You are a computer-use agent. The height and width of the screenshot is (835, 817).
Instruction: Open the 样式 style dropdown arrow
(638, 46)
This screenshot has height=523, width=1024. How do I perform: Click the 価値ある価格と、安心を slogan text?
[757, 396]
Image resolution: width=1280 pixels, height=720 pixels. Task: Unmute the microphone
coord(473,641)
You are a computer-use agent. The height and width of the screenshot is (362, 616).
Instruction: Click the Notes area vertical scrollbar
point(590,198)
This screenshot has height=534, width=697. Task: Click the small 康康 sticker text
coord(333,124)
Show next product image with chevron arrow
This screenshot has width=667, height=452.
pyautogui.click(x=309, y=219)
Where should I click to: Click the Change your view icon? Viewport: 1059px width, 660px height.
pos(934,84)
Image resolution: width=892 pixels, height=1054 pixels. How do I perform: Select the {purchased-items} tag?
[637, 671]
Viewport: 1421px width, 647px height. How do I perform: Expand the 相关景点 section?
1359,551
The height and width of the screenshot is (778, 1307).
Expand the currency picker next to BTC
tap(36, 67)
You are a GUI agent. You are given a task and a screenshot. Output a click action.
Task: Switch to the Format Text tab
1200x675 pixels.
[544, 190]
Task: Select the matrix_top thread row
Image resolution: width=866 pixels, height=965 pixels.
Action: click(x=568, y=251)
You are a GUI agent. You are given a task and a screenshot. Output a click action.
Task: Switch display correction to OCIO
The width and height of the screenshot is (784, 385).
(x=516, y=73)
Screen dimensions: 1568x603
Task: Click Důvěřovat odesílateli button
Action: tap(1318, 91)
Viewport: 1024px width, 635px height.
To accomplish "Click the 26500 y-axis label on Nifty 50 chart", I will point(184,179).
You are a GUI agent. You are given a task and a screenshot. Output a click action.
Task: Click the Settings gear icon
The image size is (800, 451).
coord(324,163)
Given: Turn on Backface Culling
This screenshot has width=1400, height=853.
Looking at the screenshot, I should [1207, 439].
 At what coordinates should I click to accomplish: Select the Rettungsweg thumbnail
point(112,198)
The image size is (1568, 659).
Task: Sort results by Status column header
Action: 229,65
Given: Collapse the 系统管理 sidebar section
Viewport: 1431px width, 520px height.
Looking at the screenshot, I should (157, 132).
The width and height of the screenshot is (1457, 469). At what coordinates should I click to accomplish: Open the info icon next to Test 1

──────

◆ Try it ◆
The line containing "Task: Switch display correction to OCIO" marks the end: copy exactly every line from the top of the data above down to it, that line included.

◆ Output of the exercise ◆
You are a computer-use agent. The height and width of the screenshot is (835, 817).
Instruction: Open the 样式 style dropdown arrow
(638, 46)
This screenshot has height=523, width=1024. How do I perform: Click the 価値ある価格と、安心を slogan text?
[757, 396]
Image resolution: width=1280 pixels, height=720 pixels. Task: Unmute the microphone
coord(473,641)
You are a computer-use agent. The height and width of the screenshot is (362, 616).
Instruction: Click the Notes area vertical scrollbar
point(590,198)
This screenshot has height=534, width=697. Task: Click the small 康康 sticker text
coord(333,124)
Show next product image with chevron arrow
This screenshot has width=667, height=452.
pyautogui.click(x=309, y=219)
Where should I click to: Click the Change your view icon? Viewport: 1059px width, 660px height.
pos(934,84)
Image resolution: width=892 pixels, height=1054 pixels. How do I perform: Select the {purchased-items} tag?
[637, 671]
Viewport: 1421px width, 647px height. How do I perform: Expand the 相关景点 section?
1359,551
The height and width of the screenshot is (778, 1307).
Expand the currency picker next to BTC
tap(36, 67)
You are a GUI agent. You are given a task and a screenshot. Output a click action.
Task: Switch to the Format Text tab
1200x675 pixels.
[544, 190]
Task: Select the matrix_top thread row
Image resolution: width=866 pixels, height=965 pixels.
Action: click(x=568, y=251)
You are a GUI agent. You are given a task and a screenshot. Output a click action.
Task: Switch display correction to OCIO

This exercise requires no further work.